After artemisinin combination therapy, some of the parasite clones from multi-clone infections were cleared 14 days after antimalarial treatment, whereas others were still detectable (Fig. 2A–C). These persisting clones had decreased clone densities (<21 copies/μl) and likely represent remaining late gametocyte stages of cleared asexual infections²⁹. Some new infections following antimalarial treatment (artesunate-primaquine) showed a rapid increase in clone density within the first 14 days after re-infection of a host, followed by a slow decrease in clone density until clearance (Fig. 2D), whereas in other infections clone density remained constant (Fig. 2C).

Discussion

While MOI and _molFOI have been extensively described as epidemiological parameters, the ratio and density of individual clones within complex infections has not yet been investigated in detail. This gap in knowledge was due to shortfalls of traditional length-polymorphic markers, where the length of a fragment greatly influences the amplification efficiency in multi-clone infections with fragments competing in PCR and a strong bias favouring smaller fragments⁵. As a result, multi-locus haplotypes could not be inferred from traditional genotyping data in a reliable way. Such inference is required, for example, for phylogenetic or population genetic studies.

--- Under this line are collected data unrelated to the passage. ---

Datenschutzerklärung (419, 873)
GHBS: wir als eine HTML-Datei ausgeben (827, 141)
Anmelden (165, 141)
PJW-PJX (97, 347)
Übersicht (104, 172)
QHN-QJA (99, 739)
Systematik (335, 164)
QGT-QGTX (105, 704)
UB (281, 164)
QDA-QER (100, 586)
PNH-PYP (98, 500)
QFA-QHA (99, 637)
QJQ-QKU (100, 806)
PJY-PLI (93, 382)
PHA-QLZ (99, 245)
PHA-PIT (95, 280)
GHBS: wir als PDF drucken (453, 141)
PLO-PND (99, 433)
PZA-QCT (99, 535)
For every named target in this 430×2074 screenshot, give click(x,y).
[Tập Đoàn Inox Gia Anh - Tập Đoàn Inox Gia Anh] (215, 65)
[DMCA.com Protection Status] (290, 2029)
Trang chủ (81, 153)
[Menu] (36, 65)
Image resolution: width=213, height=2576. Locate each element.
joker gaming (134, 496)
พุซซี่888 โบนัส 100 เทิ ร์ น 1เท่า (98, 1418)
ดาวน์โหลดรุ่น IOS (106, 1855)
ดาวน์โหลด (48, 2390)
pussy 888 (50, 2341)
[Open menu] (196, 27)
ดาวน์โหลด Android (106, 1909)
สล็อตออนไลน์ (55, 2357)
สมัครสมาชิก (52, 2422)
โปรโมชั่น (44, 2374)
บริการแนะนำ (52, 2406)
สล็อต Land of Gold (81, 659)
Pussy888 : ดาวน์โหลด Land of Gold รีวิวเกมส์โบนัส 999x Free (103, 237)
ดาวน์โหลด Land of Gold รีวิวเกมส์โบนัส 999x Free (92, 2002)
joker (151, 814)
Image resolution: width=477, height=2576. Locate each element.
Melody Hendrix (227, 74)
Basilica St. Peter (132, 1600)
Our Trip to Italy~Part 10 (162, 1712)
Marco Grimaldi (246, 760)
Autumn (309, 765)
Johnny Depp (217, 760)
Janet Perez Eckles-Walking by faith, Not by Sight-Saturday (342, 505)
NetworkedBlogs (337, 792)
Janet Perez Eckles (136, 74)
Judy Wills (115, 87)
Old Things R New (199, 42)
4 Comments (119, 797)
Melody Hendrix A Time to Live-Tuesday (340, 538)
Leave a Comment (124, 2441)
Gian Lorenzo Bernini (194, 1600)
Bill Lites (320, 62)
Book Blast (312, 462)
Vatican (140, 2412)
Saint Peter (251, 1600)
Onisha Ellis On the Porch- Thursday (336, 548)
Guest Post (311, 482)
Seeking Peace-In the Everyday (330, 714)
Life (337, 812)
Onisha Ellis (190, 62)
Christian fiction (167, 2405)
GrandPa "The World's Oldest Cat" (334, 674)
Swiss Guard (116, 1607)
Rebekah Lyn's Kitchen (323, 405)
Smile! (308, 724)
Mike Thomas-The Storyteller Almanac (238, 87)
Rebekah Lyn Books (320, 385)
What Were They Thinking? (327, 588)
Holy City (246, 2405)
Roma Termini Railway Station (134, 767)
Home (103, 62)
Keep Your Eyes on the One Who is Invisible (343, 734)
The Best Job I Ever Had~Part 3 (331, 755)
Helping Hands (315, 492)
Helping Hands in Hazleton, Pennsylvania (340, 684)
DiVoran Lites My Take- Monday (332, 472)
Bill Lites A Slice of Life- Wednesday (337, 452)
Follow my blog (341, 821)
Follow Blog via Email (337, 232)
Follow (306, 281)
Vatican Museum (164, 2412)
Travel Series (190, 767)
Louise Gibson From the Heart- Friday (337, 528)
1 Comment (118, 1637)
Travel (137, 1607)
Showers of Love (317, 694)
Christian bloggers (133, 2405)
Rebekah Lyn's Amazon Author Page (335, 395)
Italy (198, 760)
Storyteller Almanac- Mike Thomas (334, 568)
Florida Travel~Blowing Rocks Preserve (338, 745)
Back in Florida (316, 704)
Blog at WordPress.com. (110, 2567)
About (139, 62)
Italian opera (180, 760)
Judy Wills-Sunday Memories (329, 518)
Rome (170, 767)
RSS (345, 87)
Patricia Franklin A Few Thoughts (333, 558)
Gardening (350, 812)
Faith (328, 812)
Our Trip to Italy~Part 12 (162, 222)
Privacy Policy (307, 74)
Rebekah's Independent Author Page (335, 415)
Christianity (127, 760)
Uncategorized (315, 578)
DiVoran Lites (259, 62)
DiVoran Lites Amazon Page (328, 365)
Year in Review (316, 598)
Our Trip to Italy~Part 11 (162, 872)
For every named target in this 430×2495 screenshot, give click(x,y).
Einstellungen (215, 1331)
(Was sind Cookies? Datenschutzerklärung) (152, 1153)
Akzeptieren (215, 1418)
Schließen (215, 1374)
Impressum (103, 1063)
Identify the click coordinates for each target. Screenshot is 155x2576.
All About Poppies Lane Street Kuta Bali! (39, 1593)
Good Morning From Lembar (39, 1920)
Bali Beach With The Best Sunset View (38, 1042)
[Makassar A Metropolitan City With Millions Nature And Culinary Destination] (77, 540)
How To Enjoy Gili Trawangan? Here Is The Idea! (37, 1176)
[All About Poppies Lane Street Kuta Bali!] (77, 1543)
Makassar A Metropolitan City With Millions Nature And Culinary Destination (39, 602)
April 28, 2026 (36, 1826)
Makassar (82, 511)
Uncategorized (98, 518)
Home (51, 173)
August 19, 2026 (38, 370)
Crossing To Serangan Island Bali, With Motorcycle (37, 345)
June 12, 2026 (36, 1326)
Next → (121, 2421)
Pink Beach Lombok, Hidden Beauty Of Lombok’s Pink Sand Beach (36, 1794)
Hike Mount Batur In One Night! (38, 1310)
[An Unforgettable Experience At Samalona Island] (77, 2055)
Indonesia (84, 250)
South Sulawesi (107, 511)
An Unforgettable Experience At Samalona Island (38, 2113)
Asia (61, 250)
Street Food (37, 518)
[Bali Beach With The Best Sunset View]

In these studies, multiple-clone infections were usually excluded or only the predominant haplotype included^30,31. With the possibility to establish multi-locus haplotypes from complex infections the discriminatory power will be greatly improved in future. This study explored the feasibility of multi-locus haplotype calling in complex infections and the usefulness of the Amp-Seq genotyping technique in longitudinal data.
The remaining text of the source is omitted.